Tuesday, October 31, 2017

Impact of Climate Change on Health Is ‘The Major Threat of 21st Century’

 A sign cautions people not to dive from a bridge over the Kern River, which has been dried up by water diversion projects and prolonged drought, in Bakersfield, California. (Photo Credit: Scott London) Click to Enlarge.
The health of millions of people across the world is already being significantly harmed by climate change, a major new report finds.

From driving up the number of people exposed to heatwaves to increasing the risk of infectious diseases, such as dengue fever, climate change has had far-reaching effects on many aspects of human health in last few decades, the authors say.

In fact, the effect of climate change on human health is now so severe that it should be considered “the major threat of the 21st century”, scientists said at a press briefing held in London.

The report is the first from the Lancet Countdown on Health and Climate Change, a project involving 24 academic institutions and intergovernmental organisations from across the world.  The project plans to release a report tracking progress on climate change and global health every year.

Feeling the heat
The report uses a set of 40 indicators to track the effects of climate change on global health.  The first of these indicators assesses the “direct impacts” of climate change on human health, including the effects of exposure to extreme heat and natural disasters.

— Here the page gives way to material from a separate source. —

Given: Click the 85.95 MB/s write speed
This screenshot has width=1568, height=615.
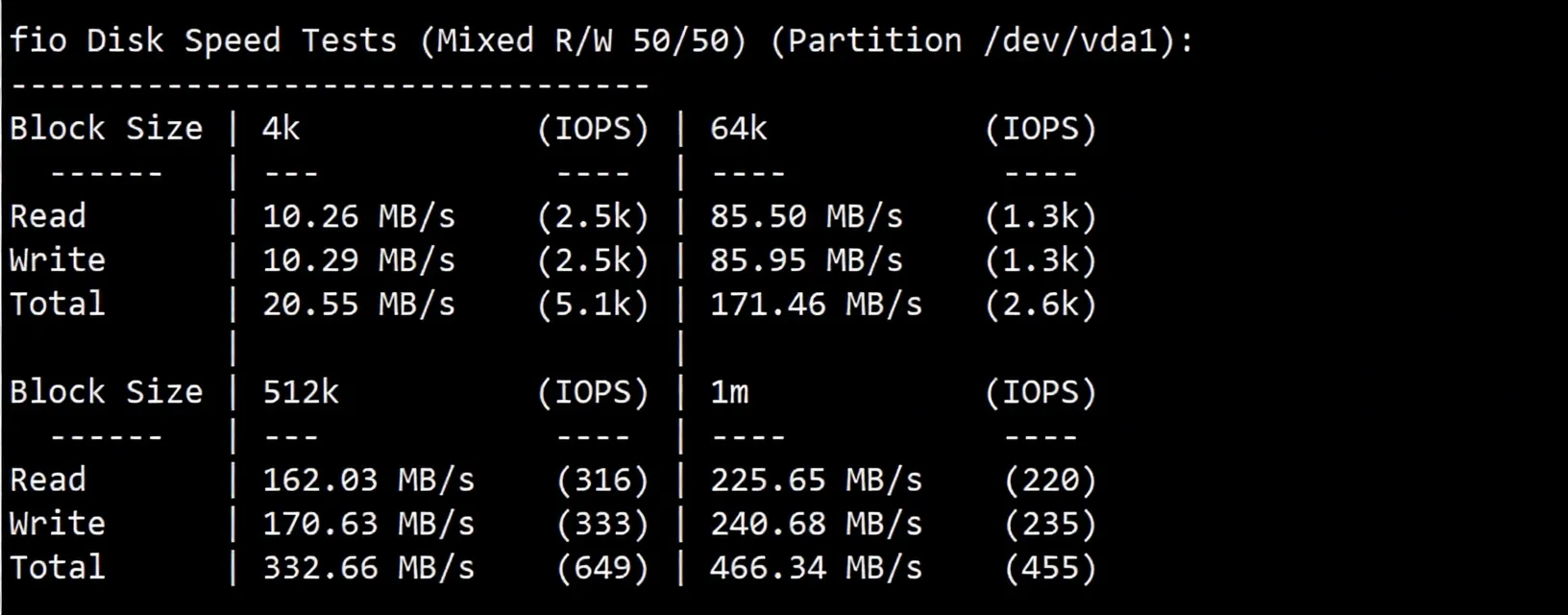Looking at the screenshot, I should 806,260.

One of the report’s findings is that, from 2000 to 2016, the rise in the average temperatures that humans were exposed to was around three times higher than the rise of average global temperatures worldwide.
The average temperatures that humans are exposed to are significantly higher than the global surface average because most people live on land, where warming happens most quickly, explains Prof Peter Cox, an author of the new report and a climate scientist at the University of Exeter.  He tells Carbon Brief:
“Generally speaking, when you look at where people are, the rate of change appears much larger than when we look at global averages.  So maybe when we think about global targets, we should be always bearing in mind that the global mean temperature doesn’t really mean much to most people.  We don’t live on the ocean, which is two-thirds of the global mean.  We live on the land, and on the land that tends to warm fastest.”
The report also finds the number of “vulnerable” people exposed to “heatwave” events increased by around 125 million between 2000 and 2016.  “Vulnerable” is here defined as being over the age of 65, while a “heatwave” is defined as three consecutive nights where temperatures are in the top 1% of the 1986-2006 average for the region.

In 2015, a record 175 million more people were exposed to heatwaves, when compared to the average for 1986-2008, the report finds.